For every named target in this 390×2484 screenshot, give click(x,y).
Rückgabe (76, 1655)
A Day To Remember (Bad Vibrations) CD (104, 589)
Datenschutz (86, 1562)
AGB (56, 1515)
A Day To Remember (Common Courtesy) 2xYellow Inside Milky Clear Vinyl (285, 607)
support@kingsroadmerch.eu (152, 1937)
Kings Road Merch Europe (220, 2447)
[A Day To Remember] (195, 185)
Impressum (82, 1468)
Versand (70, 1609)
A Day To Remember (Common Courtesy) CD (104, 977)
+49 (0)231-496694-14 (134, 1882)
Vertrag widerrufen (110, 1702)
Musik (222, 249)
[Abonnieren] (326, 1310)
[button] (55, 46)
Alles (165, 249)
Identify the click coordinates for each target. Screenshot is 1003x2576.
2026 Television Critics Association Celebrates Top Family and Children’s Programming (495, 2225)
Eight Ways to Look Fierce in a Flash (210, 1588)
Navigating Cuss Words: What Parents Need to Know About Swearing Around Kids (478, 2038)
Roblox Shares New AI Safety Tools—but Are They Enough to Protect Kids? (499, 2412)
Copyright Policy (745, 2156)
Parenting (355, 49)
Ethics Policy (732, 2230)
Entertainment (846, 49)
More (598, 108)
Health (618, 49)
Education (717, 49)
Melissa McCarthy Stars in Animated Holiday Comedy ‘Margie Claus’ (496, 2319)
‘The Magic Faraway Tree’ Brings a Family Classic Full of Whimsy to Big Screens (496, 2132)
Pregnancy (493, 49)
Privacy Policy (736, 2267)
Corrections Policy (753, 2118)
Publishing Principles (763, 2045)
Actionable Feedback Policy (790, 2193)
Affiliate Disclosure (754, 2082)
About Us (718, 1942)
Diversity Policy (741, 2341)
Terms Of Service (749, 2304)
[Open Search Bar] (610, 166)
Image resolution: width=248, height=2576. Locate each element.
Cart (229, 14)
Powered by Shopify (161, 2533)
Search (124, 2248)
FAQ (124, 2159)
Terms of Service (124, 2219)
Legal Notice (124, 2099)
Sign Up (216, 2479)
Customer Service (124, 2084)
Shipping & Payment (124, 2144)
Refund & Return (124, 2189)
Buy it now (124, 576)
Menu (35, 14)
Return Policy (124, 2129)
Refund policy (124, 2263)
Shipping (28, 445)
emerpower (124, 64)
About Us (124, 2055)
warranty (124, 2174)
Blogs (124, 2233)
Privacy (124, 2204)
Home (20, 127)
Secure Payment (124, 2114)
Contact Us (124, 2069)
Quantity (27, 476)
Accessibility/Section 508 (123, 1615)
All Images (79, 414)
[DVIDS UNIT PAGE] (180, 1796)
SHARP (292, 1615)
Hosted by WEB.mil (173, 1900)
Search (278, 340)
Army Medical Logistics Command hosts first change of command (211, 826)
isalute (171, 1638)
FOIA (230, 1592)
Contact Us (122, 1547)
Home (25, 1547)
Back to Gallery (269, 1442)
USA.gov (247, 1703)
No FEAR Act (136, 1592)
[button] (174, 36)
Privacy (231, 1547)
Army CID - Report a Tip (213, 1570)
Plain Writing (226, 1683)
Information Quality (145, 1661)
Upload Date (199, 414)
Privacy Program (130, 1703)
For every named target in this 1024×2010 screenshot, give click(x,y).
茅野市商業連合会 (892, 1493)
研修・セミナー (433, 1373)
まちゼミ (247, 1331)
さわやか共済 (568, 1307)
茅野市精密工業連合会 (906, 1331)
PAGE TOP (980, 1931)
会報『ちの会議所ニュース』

============

▸ **Instructions for the task**
Using the data above, transcribe the lines that run from the line with "Corrections Policy (753, 2118)" to the line with "Refund & Return (124, 2189)", both ends kept, and output nothing else.

▸ **Exercise result**
Corrections Policy (753, 2118)
Publishing Principles (763, 2045)
Actionable Feedback Policy (790, 2193)
Affiliate Disclosure (754, 2082)
About Us (718, 1942)
Diversity Policy (741, 2341)
Terms Of Service (749, 2304)
[Open Search Bar] (610, 166)
Image resolution: width=248, height=2576. Locate each element.
Cart (229, 14)
Powered by Shopify (161, 2533)
Search (124, 2248)
FAQ (124, 2159)
Terms of Service (124, 2219)
Legal Notice (124, 2099)
Sign Up (216, 2479)
Customer Service (124, 2084)
Shipping & Payment (124, 2144)
Refund & Return (124, 2189)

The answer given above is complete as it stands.